The agency published an advance notice of proposed rulemaking in May 2003 asking what standards should be applied to third-party human studies and could publish a formal proposal by year's end(68 Fed. Reg. 24,410; 88 DEN A-18, 5/7/03).

The pesticide industry largely applauded the academies report findings, saying past research has been conducted in accordance with many of the stringent guidelines referred to in the report, including the Common Rule, a set of federal regulations governing the protection of human subjects. The regulations were simultaneously adopted by 15 agencies and departments in 1991, including EPA and the departments of agriculture, defense, energy, and health and human services.

The academies report recommended EPA adopt additional provisions of the Common Rule, Subpart D, which are designed to provided more stringent protections for children in any intentional dosing studies.
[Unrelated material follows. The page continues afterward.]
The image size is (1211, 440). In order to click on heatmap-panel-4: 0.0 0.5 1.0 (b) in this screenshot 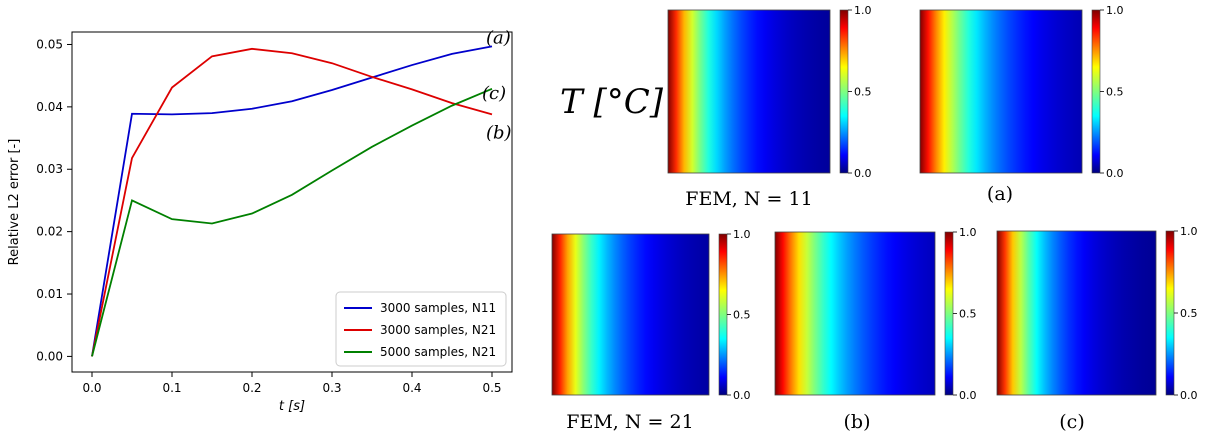, I will do `click(876, 330)`.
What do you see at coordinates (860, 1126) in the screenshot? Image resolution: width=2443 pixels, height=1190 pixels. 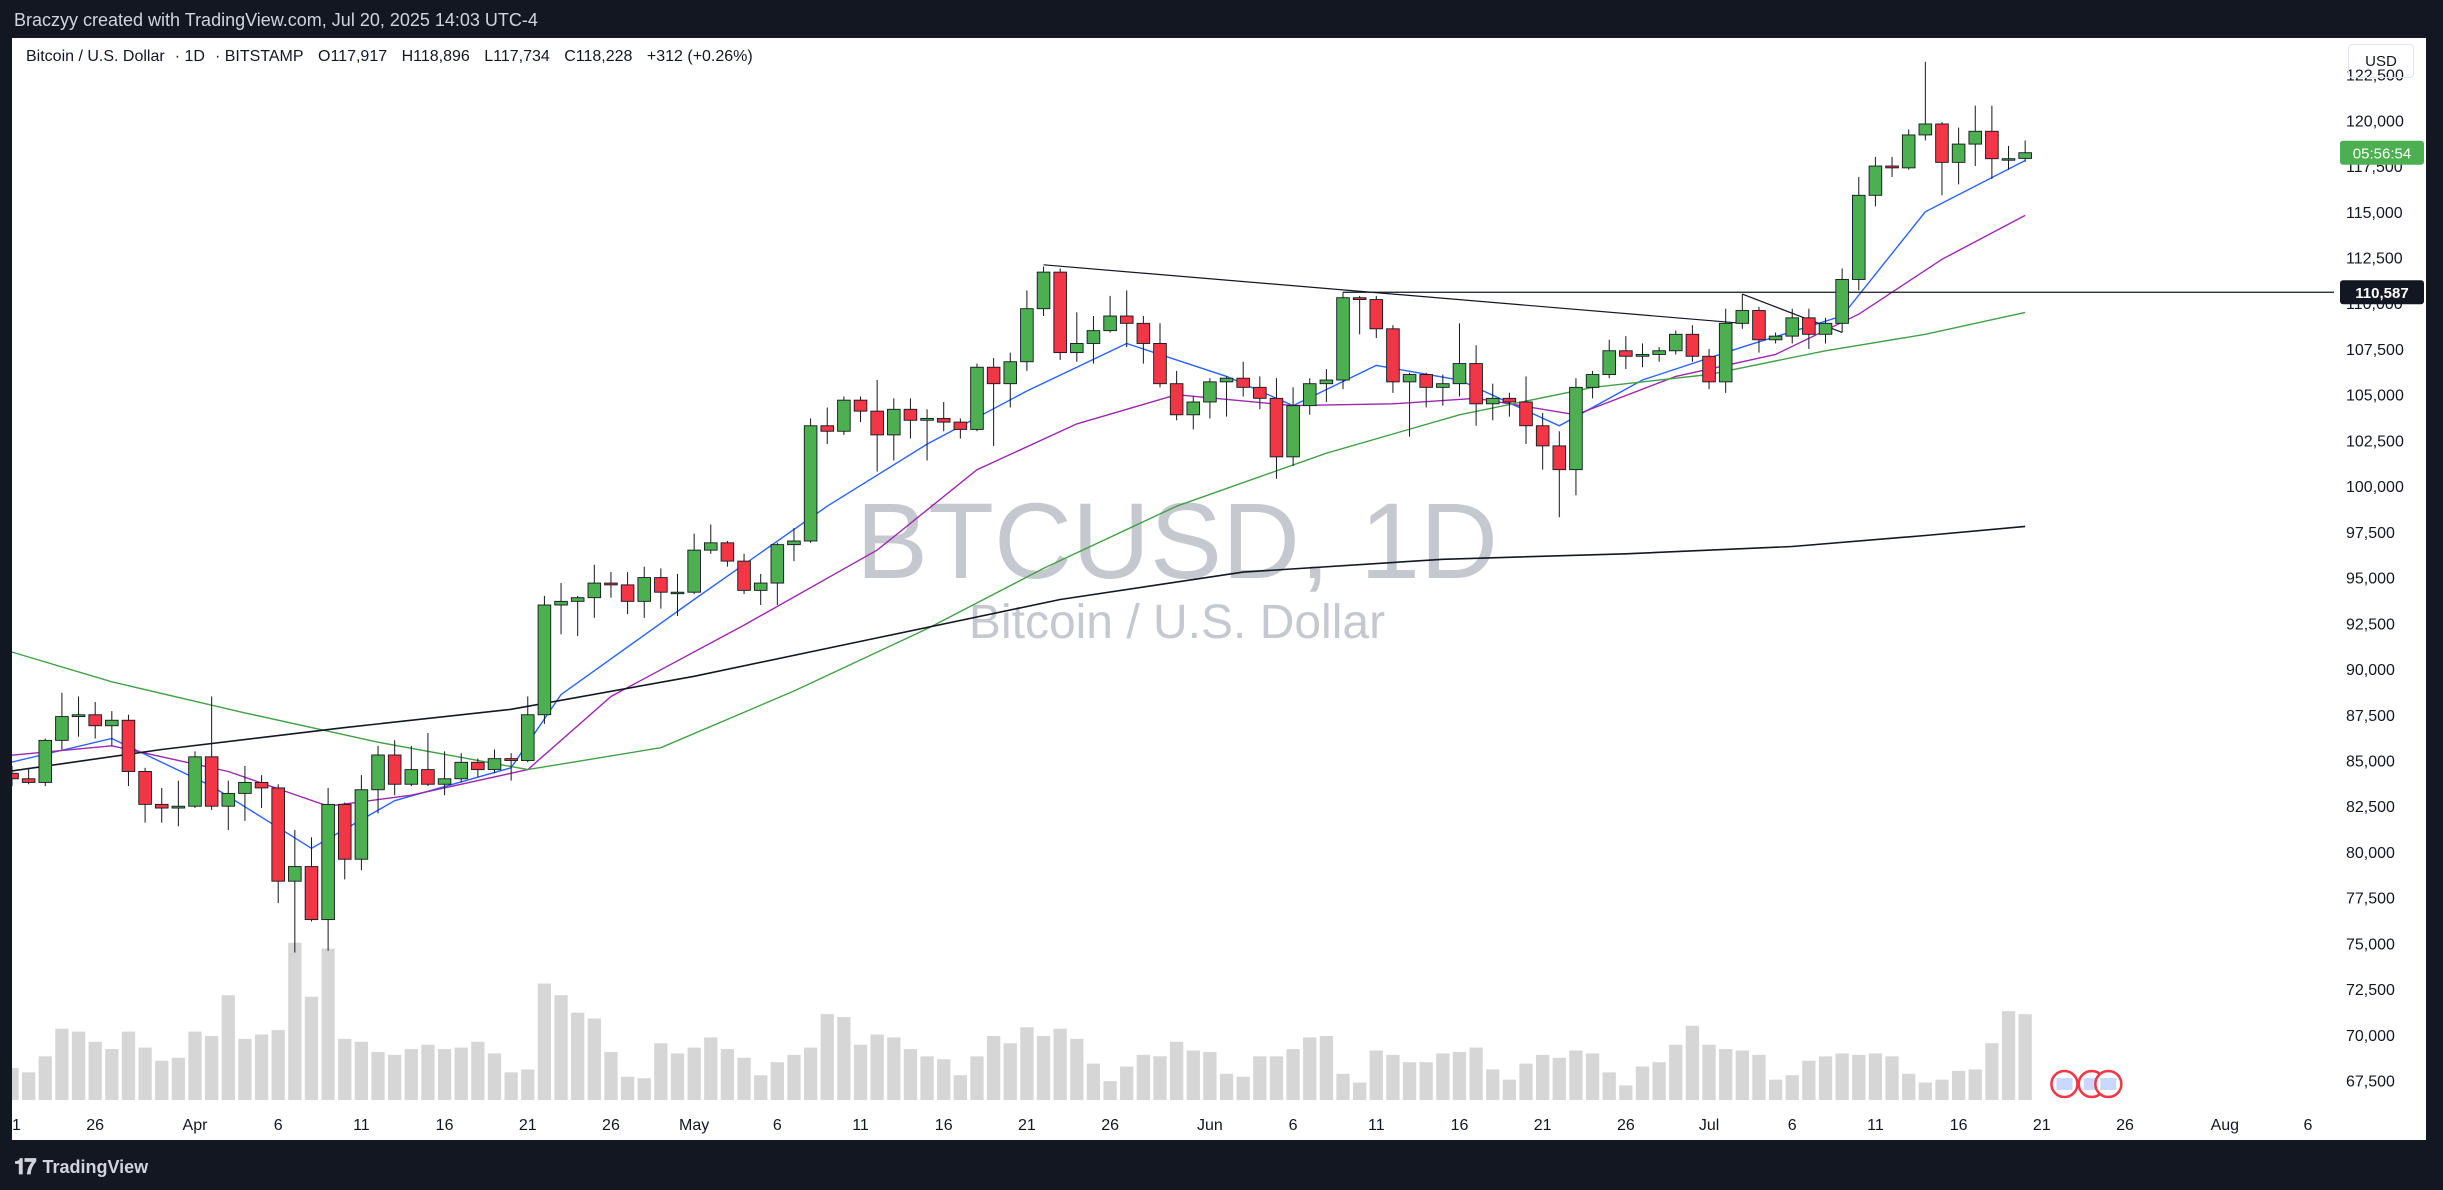 I see `x-tick-label: 11` at bounding box center [860, 1126].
Children as Potential Test Subjects

Members of the academies committee that oversaw the report acknowledged that it falls short of calling for a ban on any form of human testing, including pesticide other chemical testing of children or other vulnerable populations, such as pregnant women. In part, that is because it is hard to envision research on those populations that would be considered "of enormous public importance" and meet the tough ethical and scientific hurdles recommended in the report, according to Ellen Wright Clayton, a member of the academies panel and professor of pediatrics with Vanderbilt University.

Clayton said that while it may be "possible to imagine a study that might meet" such criteria, "the committee decided not speculate on what ethical study could be conducted" using child test subjects.
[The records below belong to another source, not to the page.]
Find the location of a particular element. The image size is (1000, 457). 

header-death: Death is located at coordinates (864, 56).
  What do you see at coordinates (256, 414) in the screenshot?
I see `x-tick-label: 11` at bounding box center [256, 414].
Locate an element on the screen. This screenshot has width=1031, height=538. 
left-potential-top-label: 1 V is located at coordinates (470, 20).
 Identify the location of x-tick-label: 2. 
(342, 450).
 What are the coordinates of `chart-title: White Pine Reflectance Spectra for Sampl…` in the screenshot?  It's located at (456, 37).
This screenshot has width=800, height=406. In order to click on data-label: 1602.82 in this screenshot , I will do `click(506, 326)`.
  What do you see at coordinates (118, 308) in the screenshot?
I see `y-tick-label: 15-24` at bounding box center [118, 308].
Michael Taylor, a panel member and director of risk, resources, and environmental management for Resources for the Future, said EPA has in the past sponsored some research using children as test subjects to measure the effects of various pollutants. He noted that the academies' recommendations were aimed at the broad array of testing conducted for and by EPA and not limited to pesticides or other chemicals.

Thomas Louis, a panel member and professor with Johns Hopkins University's Bloomberg School of Public Health, said that while the committee did not "close the door" to child exposure studies, he could not think of a pesticide or other chemical study that would provide the high degree of benefits to society and meet the tougher ethical and scientific criteria recommended in the report.